Asking me to name anybody in whatever subject is like asking a mom to name her favorite child, so I'm always reluctant to do that. But I will tell you that I've gone to great lengths in this book to cite every current African American who has published recipes, who has reclaimed this legacy for themselves and for others. I've adapted some of their recipes as an homage and honor to them for what they've achieved in their own worlds. So my favorites are there. You'll be able to see who I lean on and who I speak to. I will take one little point of personal privilege and say, obviously, that Tiffanie Barriere, who has been a mixology mentor to me, is a cherished, cherished part of this process. She's known as The Drinking Coach, and anyone can follow her online. She is involved with Tales of the Cocktail. She's award-winning and she recently received an honor in my name from the IACP, the International Association of Culinary Professionals, but she is not currently on staff at a bar.
Claret Cup
Serves 30
Cups are wine-forward drinks decorated with fruit and herbs. Classic cups can have a base of either wine or beer. For the wine-based, claret (a red wine) and lemonade form the foundation, with brandy, green Chartreuse or Curaçao, and pineapple or cherry juice stirred into the more elaborate mixes. Despite the name, cups are served from pitchers or other large vessels, similar to punch. Cucumber was a popular adornment that is back on craft-cocktail menus.
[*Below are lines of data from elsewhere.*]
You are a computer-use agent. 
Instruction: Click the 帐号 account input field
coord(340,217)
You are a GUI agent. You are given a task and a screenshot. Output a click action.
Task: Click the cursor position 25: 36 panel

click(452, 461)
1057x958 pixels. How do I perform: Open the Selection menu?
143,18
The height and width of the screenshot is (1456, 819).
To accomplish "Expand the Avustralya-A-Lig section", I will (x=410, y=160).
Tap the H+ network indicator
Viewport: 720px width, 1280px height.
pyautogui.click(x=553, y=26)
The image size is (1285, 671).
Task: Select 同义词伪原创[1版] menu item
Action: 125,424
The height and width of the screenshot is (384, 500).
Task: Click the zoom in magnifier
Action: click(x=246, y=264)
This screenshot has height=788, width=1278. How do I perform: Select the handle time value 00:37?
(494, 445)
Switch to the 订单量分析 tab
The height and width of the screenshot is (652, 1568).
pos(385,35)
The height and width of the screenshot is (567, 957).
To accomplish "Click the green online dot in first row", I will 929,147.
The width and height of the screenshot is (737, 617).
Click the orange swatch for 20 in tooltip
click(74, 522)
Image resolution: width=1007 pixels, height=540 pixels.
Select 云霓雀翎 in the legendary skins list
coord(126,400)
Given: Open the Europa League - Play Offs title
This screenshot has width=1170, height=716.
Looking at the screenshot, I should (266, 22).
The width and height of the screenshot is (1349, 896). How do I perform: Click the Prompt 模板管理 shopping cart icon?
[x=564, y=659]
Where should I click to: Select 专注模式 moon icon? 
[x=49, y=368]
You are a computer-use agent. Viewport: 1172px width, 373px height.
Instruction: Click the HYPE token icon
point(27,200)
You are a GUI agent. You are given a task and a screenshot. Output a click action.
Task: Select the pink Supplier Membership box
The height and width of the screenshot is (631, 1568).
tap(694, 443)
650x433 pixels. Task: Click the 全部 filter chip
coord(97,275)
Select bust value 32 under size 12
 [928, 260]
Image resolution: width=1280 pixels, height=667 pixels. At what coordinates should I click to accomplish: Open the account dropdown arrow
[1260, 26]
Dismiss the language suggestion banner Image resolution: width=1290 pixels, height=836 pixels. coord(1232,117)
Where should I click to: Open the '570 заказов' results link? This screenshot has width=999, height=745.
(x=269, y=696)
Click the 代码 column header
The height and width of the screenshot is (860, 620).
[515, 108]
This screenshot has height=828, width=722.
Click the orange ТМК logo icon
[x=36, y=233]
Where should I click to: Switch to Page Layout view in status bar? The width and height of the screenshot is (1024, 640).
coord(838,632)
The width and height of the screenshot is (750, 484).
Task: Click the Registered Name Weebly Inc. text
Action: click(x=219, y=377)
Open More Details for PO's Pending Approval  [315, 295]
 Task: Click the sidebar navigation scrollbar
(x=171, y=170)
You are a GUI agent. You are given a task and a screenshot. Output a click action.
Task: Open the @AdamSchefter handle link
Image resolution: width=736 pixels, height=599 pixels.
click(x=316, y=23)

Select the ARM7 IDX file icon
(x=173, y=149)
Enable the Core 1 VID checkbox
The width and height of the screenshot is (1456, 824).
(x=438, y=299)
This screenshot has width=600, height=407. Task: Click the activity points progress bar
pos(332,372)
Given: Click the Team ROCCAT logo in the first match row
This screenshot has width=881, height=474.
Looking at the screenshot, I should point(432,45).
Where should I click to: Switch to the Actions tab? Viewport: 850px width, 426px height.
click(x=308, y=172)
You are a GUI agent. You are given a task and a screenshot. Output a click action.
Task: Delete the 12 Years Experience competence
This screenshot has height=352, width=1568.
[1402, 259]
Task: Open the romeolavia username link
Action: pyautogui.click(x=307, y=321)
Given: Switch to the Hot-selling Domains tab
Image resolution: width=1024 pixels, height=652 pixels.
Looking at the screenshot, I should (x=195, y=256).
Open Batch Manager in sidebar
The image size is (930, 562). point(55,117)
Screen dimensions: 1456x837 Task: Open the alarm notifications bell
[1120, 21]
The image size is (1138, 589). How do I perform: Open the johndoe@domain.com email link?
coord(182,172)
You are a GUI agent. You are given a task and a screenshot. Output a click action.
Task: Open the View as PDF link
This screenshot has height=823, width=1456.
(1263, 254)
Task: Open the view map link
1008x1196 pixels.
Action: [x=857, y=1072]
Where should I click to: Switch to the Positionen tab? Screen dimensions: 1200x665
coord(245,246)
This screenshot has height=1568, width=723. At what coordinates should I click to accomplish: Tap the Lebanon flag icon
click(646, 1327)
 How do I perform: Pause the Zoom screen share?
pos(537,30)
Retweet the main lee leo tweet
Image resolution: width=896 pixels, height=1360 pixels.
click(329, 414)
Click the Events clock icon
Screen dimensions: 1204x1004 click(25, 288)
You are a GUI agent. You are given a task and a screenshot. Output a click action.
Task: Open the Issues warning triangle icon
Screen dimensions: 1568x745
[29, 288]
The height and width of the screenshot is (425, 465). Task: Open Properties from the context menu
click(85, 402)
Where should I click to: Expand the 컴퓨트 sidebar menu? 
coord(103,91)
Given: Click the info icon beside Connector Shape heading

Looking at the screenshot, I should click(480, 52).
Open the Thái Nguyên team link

Bertha L. Turner, a state superintendent of domestic science who, in 1910, cul- tivated recipes from members of the Colored Women of the State of California for The Federation Cook Book, fortifies her Old Pacific Slope Punch with twice the claret I suggest in my adaptation that follows. Despite its fruity foundation, this cocktail is not as sweet as the version in John B. Goins’s 1914 book, The American Waiter. (Goins was an expert in early twentieth-century lodging and hospitality, not a recipe specialist.) And the addition of seasonal grapefruit is a nice touch that delivers potent citrus notes without dominating the wine and Champagne flavors. The word claret is derived from the Latin meaning “clear.” It is a British term used to group the red-wine blends of Bordeaux into one category, which gives you lots of flexibility when it comes to choosing the wine for this recipe. Try making it with your favorite Cabernet Sauvignon or Merlot. Served in small tea cups, this cocktail is good as a prelude to Thanksgiving dinner.
Ingredients
- 1 tablespoon granulated sugar
- 2 tablespoons warm water
- 3 oranges, sliced
- 2 lemons, sliced
- 1 pineapple, peeled, cored, and sliced into rings
- 1 ounce (2 tablespoons) Abricotine or apricot brandy
- 2 ounces (¼ cup) Curaçao or ¼ cup homemade Tangerine Liqueur (page 37)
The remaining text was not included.